Eastern North Carolina officials objected to a connection between the North Carolina Railroad at Greensboro and the Richmond & Danville Railroad. They feared the proposed Greensborough & Danville Railroad ("Danville Connection") would result in traffic being diverted away from the port at Wilmington to a Virginia port. Profits of the Wilmington & Weldon Railroad and the Raleigh & Gaston Railroad would be reduced.

In Southeastern Virginia, the fear was that traffic on the Seaboard and Roanoke Railroad would be reduced. Agricultural products from the Piedmont would be transported to Richmond on the James River, rather than Portsmouth on the Elizabeth River.

The Richmond and Danville Railroad was chartered in 1847. Residents of Western Carolina were frustrated that eastern interests, which controlled the state's legislature, had been slow to improve transportation infrastructure west of Raleigh. In 1849 the North Carolina General Assembly reacted to the threat of a railroad just 40 miles away from Greensboro, by authorizing an east to west railroad that would keep traffic within the state. The state purchased 2/3 of the initial stock issued to build the North Carolina Railroad from Charlotte (via Greensboro and Raleigh) to Goldsboro. By 1858, the state owned 75% of the stock.

At the same time, the North Carolina legislature refused to authorize any railroad that would connect with the Richmond and Danville. It blocked the proposed Charlotte and Danville Railroad, also called the Yadkin and Danville Railroad. Trains reached Danville and Greensboro in 1856.

The advantages of connecting the two railroads restarted the agitation for a Danville Connection. Advocates for a Danville and Greensboro Railroad proposed in 1858 that its gauge could be different from both the North Carolina Railroad (4 feet, 8.5 inches) and the Richmond and Danville Railroad (5 feet). Different gauge widths would make it inefficient to ship North Carolina freight directly to Richmond, because it would have to be moved twice to different railcars at Greensboro and again at Danville.

Advocates also claimed that coal would be shipped from the Danville basin to North Carolina destinations. North Carolina legislators did approve a charter for a Dan River Railroad Company (initially called the Dan River Coalfield Railroad), but poisoned its potential by prohibiting construction within two miles of the state line, within 20 miles of Danville, or within 20 miles of the North Carolina Railroad.
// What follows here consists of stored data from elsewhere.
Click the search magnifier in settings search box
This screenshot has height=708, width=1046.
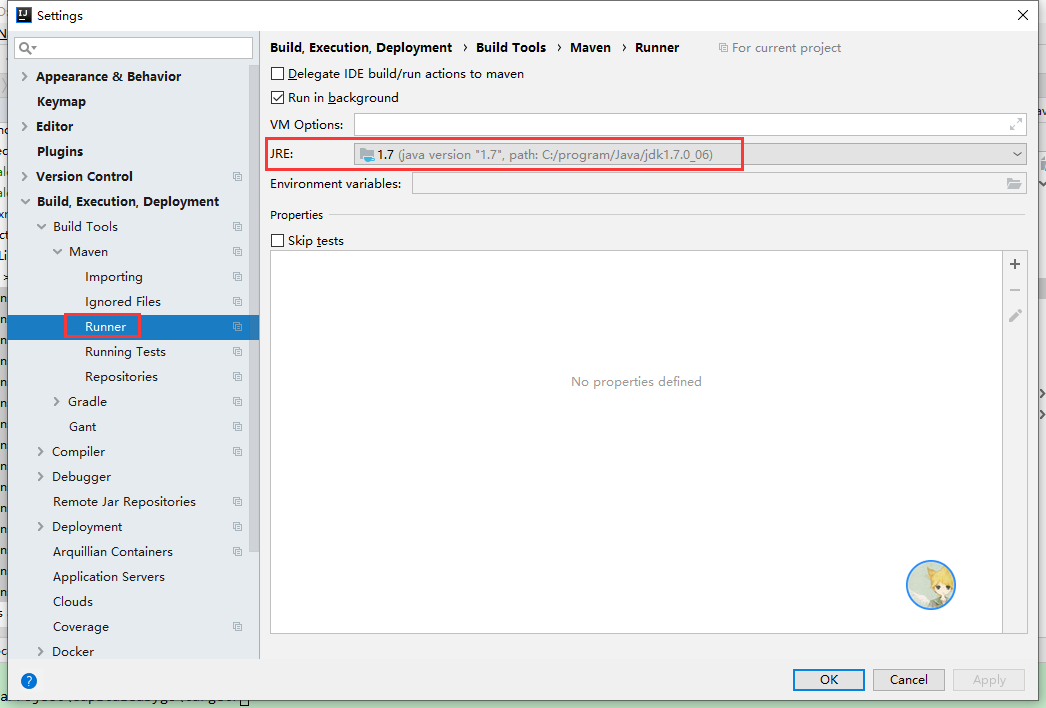(x=25, y=47)
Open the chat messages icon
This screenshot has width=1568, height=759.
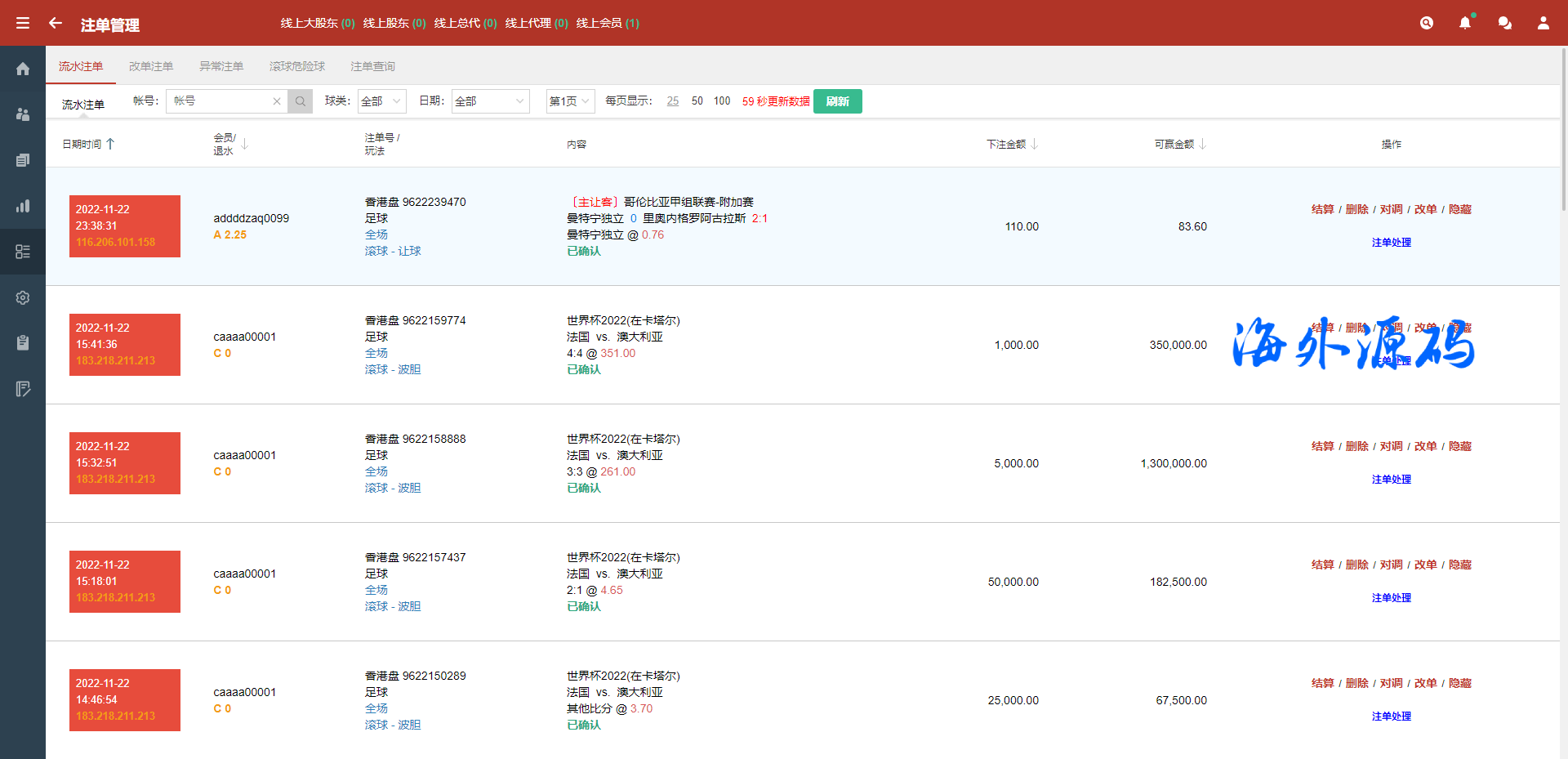[1504, 23]
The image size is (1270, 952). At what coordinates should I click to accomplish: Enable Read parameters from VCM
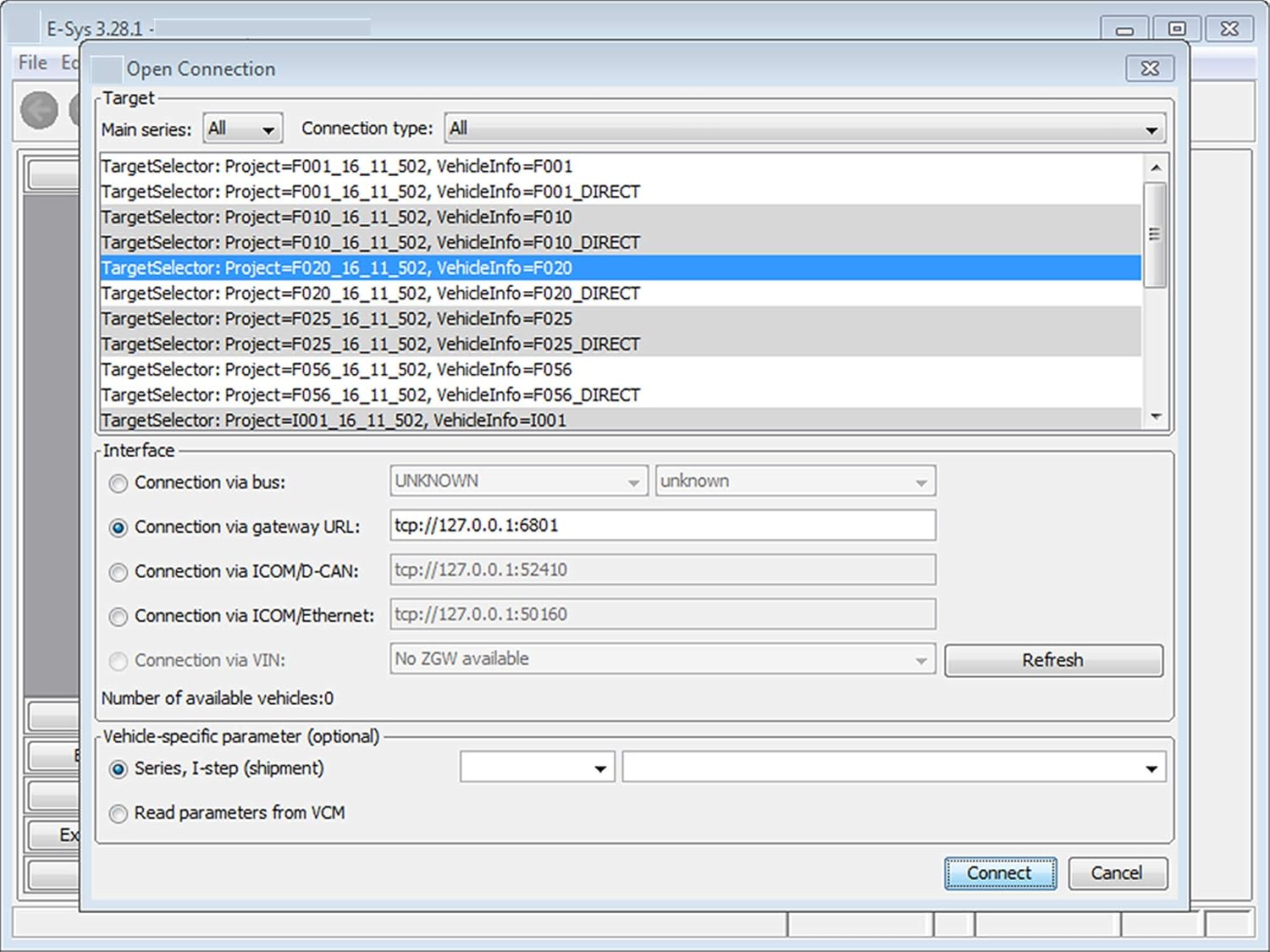point(119,814)
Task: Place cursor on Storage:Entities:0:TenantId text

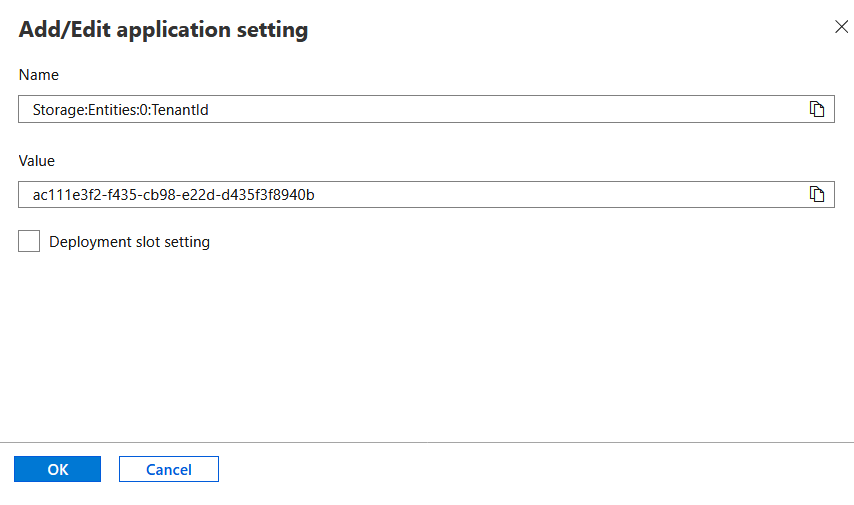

Without the Danville Connection, freight going from Atlanta to Richmond could travel west of the Blue Ridge. Within Virginia, that route required using the Virginia and Tennessee Railroad to Lynchburg, the South Side Railroad to Burkeville, and the Richmond and Danville Railroad to complete the journey. The alternative eastern route required shipping to Weldon, then going via the Petersburg Railroad and the Richmond and Petersburg Railroad to the James River port. Those routes involved riding the rails for 670-705 miles, while a trip via the proposed Danville Connection would be around 570 miles.

In February 1861, the legislature did approve a Greensboro and Leaksville Railroad charter which did not explicitly prohibit a future connection with the Richmond and Danville Railroad, 20 miles northeast of Leaksville. 1

Harpers Weekly incorrectly showed a railroad connection between Danville-Greensboro in 1861
Harpers Weekly incorrectly showed a railroad connection between Danville-Greensboro in 1861
Source: Library of Congress, Map of the southern states, including rail roads (Harpers Weekly, 1861)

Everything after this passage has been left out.